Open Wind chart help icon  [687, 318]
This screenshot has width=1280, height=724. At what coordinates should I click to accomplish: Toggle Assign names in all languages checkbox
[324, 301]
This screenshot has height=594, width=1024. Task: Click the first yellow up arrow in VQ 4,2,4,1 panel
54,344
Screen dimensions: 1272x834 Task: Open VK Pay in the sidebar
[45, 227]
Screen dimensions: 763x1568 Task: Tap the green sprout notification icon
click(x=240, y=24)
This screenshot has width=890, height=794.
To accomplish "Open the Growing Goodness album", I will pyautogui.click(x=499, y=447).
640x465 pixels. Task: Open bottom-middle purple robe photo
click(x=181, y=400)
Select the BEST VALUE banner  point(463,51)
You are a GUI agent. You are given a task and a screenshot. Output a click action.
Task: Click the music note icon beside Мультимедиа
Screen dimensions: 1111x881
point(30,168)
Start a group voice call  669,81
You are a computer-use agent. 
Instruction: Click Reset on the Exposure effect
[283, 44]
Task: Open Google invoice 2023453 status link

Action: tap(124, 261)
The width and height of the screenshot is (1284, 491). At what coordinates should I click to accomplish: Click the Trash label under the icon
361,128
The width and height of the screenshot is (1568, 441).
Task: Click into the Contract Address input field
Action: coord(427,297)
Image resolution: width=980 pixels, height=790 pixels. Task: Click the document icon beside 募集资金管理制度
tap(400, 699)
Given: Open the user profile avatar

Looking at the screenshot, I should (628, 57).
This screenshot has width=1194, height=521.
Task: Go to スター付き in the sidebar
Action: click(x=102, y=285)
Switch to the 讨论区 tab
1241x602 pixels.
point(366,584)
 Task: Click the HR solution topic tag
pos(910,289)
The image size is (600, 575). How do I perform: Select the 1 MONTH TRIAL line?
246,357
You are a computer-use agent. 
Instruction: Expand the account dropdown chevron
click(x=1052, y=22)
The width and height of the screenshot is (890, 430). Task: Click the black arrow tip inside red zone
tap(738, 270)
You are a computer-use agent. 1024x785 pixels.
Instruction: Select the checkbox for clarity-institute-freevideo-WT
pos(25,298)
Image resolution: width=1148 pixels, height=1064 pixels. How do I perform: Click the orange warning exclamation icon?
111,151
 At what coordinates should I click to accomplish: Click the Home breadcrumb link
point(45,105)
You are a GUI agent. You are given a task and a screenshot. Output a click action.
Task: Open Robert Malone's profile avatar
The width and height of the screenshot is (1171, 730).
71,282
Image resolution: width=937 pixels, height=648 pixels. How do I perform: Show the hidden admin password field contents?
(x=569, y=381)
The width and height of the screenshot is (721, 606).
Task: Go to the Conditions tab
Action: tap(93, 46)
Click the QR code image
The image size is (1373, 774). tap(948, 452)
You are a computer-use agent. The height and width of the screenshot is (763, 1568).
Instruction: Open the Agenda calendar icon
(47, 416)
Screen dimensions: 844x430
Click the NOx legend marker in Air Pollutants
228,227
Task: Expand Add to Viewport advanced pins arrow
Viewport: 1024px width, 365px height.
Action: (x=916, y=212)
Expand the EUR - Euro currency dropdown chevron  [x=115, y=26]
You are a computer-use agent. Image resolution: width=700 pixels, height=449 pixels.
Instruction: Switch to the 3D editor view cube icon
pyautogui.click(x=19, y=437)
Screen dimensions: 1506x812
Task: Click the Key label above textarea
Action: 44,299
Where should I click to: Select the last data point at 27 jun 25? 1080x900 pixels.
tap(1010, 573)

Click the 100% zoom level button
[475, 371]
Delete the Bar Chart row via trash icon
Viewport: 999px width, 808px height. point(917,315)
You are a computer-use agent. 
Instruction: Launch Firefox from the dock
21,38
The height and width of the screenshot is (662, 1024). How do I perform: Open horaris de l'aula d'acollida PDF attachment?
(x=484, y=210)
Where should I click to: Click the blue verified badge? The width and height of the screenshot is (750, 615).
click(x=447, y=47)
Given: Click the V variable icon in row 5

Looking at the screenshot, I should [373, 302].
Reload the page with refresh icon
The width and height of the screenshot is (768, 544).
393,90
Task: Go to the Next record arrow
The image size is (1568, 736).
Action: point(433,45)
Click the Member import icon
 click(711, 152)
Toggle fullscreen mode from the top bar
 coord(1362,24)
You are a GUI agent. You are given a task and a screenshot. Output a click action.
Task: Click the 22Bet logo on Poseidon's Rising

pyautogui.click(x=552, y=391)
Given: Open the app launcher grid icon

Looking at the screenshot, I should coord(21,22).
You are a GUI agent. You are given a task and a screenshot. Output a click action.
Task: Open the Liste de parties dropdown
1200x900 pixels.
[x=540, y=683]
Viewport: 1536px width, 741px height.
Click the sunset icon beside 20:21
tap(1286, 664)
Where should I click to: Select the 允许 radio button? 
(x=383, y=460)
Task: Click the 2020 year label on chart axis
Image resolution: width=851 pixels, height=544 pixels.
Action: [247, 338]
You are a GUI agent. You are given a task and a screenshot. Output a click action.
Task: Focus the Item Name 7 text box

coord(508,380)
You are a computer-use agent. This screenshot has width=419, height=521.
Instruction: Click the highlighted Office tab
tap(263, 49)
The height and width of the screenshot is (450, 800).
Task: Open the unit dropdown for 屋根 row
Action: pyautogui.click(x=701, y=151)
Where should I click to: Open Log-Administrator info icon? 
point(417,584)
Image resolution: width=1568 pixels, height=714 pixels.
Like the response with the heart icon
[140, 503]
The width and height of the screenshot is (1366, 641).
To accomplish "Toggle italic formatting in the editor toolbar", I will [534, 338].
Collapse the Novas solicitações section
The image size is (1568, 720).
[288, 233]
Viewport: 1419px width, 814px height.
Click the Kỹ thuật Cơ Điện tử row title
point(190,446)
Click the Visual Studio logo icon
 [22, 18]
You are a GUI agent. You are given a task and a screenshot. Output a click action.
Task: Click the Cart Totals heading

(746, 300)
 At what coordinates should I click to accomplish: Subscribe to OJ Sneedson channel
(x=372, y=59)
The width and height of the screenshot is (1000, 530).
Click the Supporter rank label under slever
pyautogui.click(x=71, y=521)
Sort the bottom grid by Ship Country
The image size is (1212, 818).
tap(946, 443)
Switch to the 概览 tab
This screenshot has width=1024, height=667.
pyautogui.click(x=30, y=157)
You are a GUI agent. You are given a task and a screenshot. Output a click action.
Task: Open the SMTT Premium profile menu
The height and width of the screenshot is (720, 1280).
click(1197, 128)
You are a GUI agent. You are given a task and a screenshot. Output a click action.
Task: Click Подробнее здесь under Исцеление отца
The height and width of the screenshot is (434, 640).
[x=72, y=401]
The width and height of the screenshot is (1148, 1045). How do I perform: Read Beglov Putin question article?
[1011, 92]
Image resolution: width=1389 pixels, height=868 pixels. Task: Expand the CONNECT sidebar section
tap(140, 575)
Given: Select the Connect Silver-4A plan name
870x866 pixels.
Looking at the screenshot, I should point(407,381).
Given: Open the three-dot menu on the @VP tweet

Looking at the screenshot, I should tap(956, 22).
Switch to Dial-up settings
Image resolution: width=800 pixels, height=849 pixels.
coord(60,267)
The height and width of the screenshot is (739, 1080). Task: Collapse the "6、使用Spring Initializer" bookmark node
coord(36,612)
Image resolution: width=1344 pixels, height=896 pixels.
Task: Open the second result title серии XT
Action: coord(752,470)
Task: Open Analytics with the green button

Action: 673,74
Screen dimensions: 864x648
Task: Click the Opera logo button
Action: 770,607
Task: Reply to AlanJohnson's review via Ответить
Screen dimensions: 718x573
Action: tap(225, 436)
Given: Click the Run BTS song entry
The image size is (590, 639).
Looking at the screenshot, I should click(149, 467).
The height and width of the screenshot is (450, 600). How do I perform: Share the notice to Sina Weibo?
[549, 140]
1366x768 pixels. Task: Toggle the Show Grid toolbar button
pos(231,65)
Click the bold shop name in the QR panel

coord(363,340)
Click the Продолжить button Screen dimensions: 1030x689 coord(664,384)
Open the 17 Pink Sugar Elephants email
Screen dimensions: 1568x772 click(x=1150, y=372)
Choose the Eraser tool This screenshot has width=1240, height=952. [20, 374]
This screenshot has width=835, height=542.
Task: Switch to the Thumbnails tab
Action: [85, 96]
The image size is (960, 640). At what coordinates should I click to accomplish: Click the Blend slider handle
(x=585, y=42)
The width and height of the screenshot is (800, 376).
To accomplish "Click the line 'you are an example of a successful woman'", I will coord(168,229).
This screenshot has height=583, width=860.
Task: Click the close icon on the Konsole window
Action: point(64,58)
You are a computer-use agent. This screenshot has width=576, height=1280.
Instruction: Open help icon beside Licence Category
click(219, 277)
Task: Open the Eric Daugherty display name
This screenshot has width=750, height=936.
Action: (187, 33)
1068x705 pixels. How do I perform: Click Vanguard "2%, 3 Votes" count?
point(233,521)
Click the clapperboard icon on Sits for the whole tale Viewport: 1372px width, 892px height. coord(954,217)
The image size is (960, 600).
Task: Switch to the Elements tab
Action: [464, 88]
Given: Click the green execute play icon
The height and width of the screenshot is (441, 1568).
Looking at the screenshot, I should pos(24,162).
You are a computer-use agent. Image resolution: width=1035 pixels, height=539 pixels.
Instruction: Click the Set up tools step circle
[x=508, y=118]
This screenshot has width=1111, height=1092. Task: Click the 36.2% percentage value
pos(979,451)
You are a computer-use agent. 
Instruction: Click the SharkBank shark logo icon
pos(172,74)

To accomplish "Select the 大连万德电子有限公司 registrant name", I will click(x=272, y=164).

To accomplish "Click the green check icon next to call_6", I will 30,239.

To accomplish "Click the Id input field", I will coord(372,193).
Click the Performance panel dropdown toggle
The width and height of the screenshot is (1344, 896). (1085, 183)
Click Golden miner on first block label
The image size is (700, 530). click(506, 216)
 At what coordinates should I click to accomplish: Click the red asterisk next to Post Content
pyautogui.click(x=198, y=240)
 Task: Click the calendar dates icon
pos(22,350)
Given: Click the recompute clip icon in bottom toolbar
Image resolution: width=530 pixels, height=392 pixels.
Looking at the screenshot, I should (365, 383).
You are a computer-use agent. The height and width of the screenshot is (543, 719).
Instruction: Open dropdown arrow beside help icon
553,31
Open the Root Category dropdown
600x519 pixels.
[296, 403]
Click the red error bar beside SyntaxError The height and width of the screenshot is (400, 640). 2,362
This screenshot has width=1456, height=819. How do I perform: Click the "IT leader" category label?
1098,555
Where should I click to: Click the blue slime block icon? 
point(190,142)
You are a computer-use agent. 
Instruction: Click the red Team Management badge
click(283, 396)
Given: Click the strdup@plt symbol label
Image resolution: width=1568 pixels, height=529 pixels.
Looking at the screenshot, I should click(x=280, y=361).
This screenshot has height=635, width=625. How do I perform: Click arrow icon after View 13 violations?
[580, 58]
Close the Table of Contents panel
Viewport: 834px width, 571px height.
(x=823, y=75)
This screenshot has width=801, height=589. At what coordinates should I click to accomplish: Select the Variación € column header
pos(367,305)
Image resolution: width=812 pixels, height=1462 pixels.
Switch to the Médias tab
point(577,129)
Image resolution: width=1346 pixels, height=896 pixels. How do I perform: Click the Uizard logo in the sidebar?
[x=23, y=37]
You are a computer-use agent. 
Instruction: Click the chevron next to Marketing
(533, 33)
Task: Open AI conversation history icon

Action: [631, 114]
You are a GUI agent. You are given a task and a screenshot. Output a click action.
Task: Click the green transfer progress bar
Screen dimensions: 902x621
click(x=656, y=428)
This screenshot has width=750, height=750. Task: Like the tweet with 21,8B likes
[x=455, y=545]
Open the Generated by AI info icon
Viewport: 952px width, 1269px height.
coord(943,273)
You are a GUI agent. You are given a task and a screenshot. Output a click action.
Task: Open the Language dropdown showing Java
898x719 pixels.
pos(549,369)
# # # #
__Goal of the exercise__
Starting at the line with "Given: Open the three-dot" and ending at the line with "Given: Click the green execute play icon", print each line of the listing above exactly, with no other lines.

__Reply to the exercise__
Given: Open the three-dot menu on the @VP tweet

Looking at the screenshot, I should tap(956, 22).
Switch to Dial-up settings
Image resolution: width=800 pixels, height=849 pixels.
coord(60,267)
The height and width of the screenshot is (739, 1080). Task: Collapse the "6、使用Spring Initializer" bookmark node
coord(36,612)
Image resolution: width=1344 pixels, height=896 pixels.
Task: Open the second result title серии XT
Action: coord(752,470)
Task: Open Analytics with the green button

Action: 673,74
Screen dimensions: 864x648
Task: Click the Opera logo button
Action: 770,607
Task: Reply to AlanJohnson's review via Ответить
Screen dimensions: 718x573
Action: tap(225, 436)
Given: Click the Run BTS song entry
The image size is (590, 639).
Looking at the screenshot, I should click(149, 467).
The height and width of the screenshot is (450, 600). How do I perform: Share the notice to Sina Weibo?
[549, 140]
1366x768 pixels. Task: Toggle the Show Grid toolbar button
pos(231,65)
Click the bold shop name in the QR panel

coord(363,340)
Click the Продолжить button Screen dimensions: 1030x689 coord(664,384)
Open the 17 Pink Sugar Elephants email
Screen dimensions: 1568x772 click(x=1150, y=372)
Choose the Eraser tool This screenshot has width=1240, height=952. [20, 374]
This screenshot has width=835, height=542.
Task: Switch to the Thumbnails tab
Action: [85, 96]
The image size is (960, 640). At what coordinates should I click to accomplish: Click the Blend slider handle
(x=585, y=42)
The width and height of the screenshot is (800, 376).
To accomplish "Click the line 'you are an example of a successful woman'", I will coord(168,229).
This screenshot has height=583, width=860.
Task: Click the close icon on the Konsole window
Action: point(64,58)
You are a computer-use agent. This screenshot has width=576, height=1280.
Instruction: Open help icon beside Licence Category
click(219, 277)
Task: Open the Eric Daugherty display name
This screenshot has width=750, height=936.
Action: (187, 33)
1068x705 pixels. How do I perform: Click Vanguard "2%, 3 Votes" count?
point(233,521)
Click the clapperboard icon on Sits for the whole tale Viewport: 1372px width, 892px height. coord(954,217)
The image size is (960, 600).
Task: Switch to the Elements tab
Action: [464, 88]
Given: Click the green execute play icon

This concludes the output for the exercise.